While the people of the Orkney Islands in Scotland - where the stone walls of Skara Brae date back to 3,100 BC - might have something to say about that claim, the reopening of the wall will provide a welcome boost to Cologne’s tourism after a series of negative headlines for the city in recent months.

The wall is built on a foundation of oak, whose trunks were chopped down in the winter of 4 AD/ 5 AD. Tests on the wood have allowed researchers to exactly date the structure's origins.

“It is 100 percent certain [that it was built then]” Trier said.

Refurbishment of the fortification - which lies 15 metres under the ground - cost €800,000, with new lighting and the surrounding visitor experience also being modernized.

What remains of the wall was originally the lower part of a watchtower located on the south-eastern corner of a fortress the Romans built when they first attempted to subdue the Rhineland at the start of the first millennium.

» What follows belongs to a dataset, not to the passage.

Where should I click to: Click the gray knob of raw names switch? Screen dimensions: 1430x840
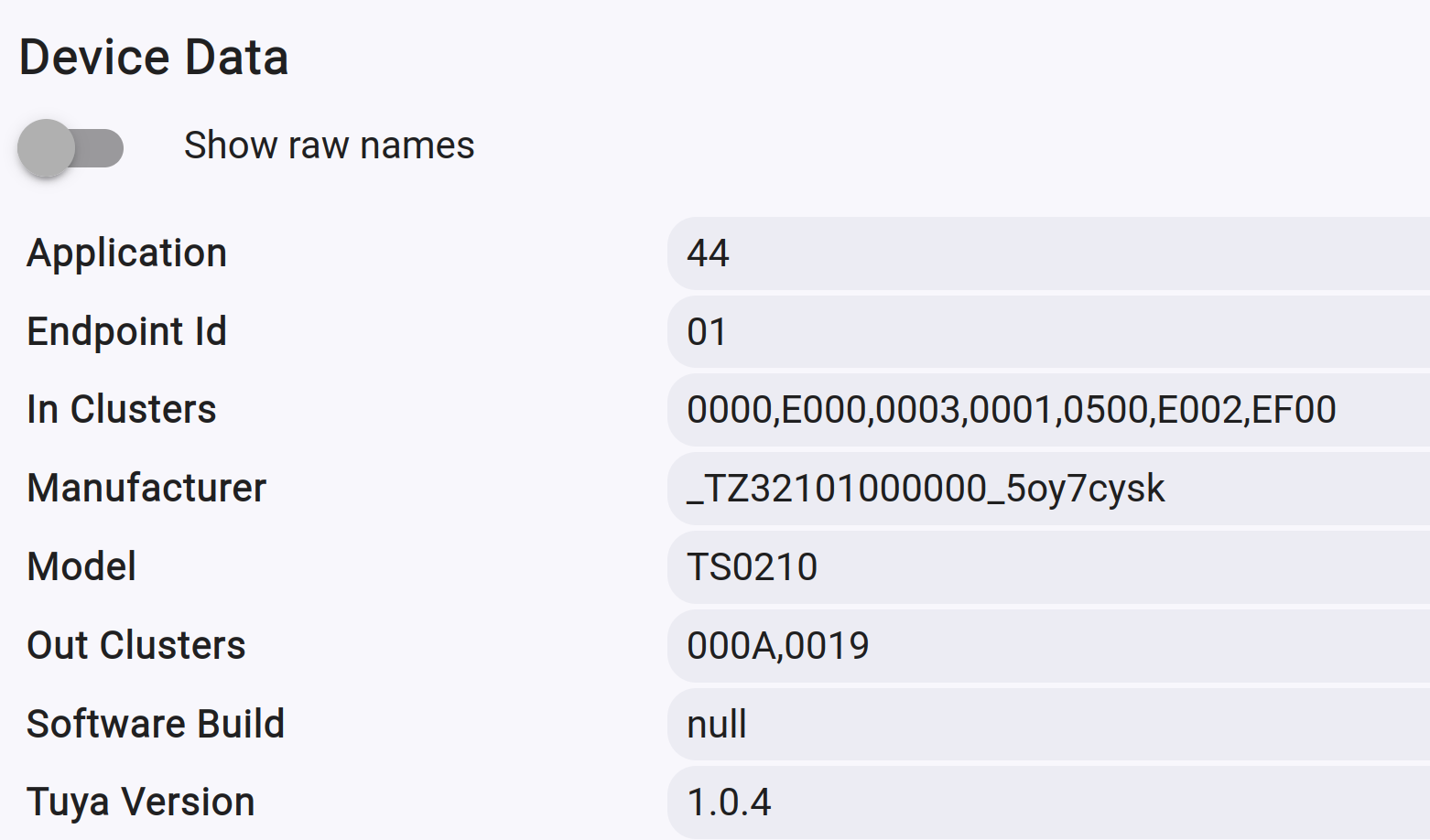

Fifty years later the settlement was recognized as city, or Colonia, from where it derives its modern name. 

The stone structure managed to survive because it was later incorporated into the city walls and so maintained a purpose.

“You have to imagine how the Celtic-Germanic population would have rubbed their eyes at the structure which was suddenly erected there,” said Trier, adding that Roman engineering know-how was only achieved again in the modern era.

In Cologne the ancient walls are known as the Ubier Monument, due to a mistaken belief that the Ubier who settled the area after the Romans left were responsible for its construction.